Warum fällt es uns dann offensichtlich trotzdem so schwer? Im Online-Lexikon für Psychologie und Pädagogik wird die Gewohnheit als eine automatisch ablaufende Handlung definiert, die nicht bewusst gesteuert wird (Stangl, n.d.). Damit unser Gehirn ein solch automatisiertes Programm abspeichern kann, braucht es eine gewisse Anzahl Wiederholungen eines bestimmten Verhaltens. Eine Autobahn baut man nun mal nicht an einem Tag. In seinem Blogbeitrag erwähnt Daniel Rettig eine Studie, bei der die Probanden durchschnittlich 66 Tage benötigten, um sich eine neue Verhaltensweise anzugewöhnen (Rettig, 2010). Seit 53 Tagen, ich habe es nachgerechnet, findet kein Kontaktunterricht an der ZHAW mehr statt. Und tatsächlich habe ich mich schon so sehr an die Situation gewöhnt, dass ich «Teams» und «Zoom» in meinem Wortschatz wie geografische Orte verwende. Als wäre «Wo treffen wir uns heute?» – «Im Teams.» schon immer Teil einer normalen Unterhaltung gewesen.

Neue Wege
Wenn Gewohnheiten Autobahnen sind, dann ist das Corona-Virus gewissermassen wie ein Erdbeben. Viele Abschnitte der Autobahnen sind beschädigt, aufgerissen und gesperrt. Dies erschwert es uns, unsere Ziele zu erreichen, wir müssen den beschwerlichen Fussmarsch gehen. Es zwingt und ermöglicht uns, aus alten Gewohnheiten auszubrechen und neue Wege zu gehen. Und somit im negativen wie im positiven Sinn ganz neue Orte zu entdecken.

Literatur
Piazza, K., 2020. Gute Gewohnheiten fördern das Lernen.
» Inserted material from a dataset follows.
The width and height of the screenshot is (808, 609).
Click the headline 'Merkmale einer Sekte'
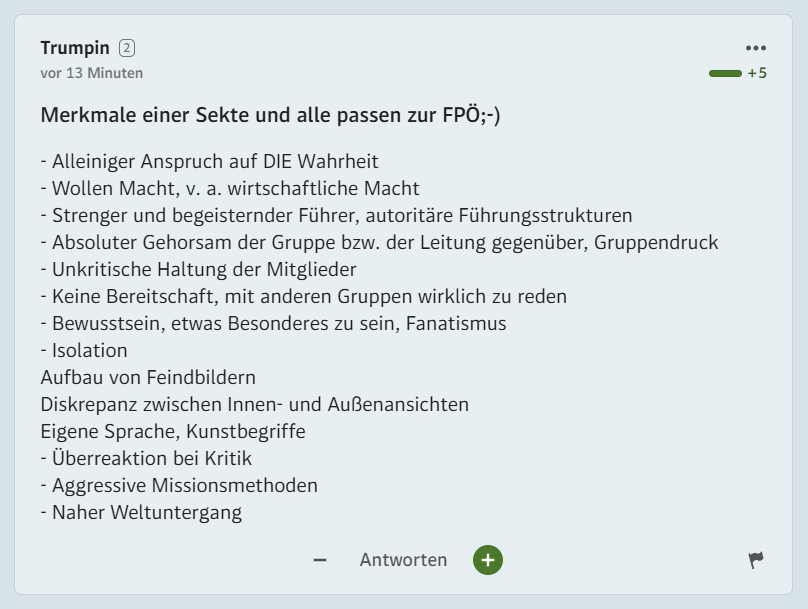tap(270, 115)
Katrin Piazza. URL https://katrinpiazza.ch/gute-gewohnheiten-foerdern-das-lernen/
(accessed 5.7.20).
Reinhardt, M., 2019. So verändern Sie Ihre Gewohnheiten. Margit Reinhardt – Trainerin und Coach. URL https://www.margit-reinhardt.de/so-veraendern-sie-ihre-gewohnheiten/ (accessed 5.6.20).
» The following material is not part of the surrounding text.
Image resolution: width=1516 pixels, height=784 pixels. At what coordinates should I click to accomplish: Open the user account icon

Rettig, D., 2010. Reine Routine – In 66 Tagen zur Gewohnheit. Alltagsforschung. URL https://www.alltagsforschung.de/reine-routine-in-66-tagen-zur-gewohnheit/ (accessed 5.6.20).
Stangl, W., n.d. Gewohnheit. URL https://lexikon.stangl.eu/6140/gewohnheit/
(accessed 5.6.20).
Zeug, K., 2016. Psychologie: Neue Gewohnheiten zu etablieren ist einfacher, als alte abzulegen. Die Zeit.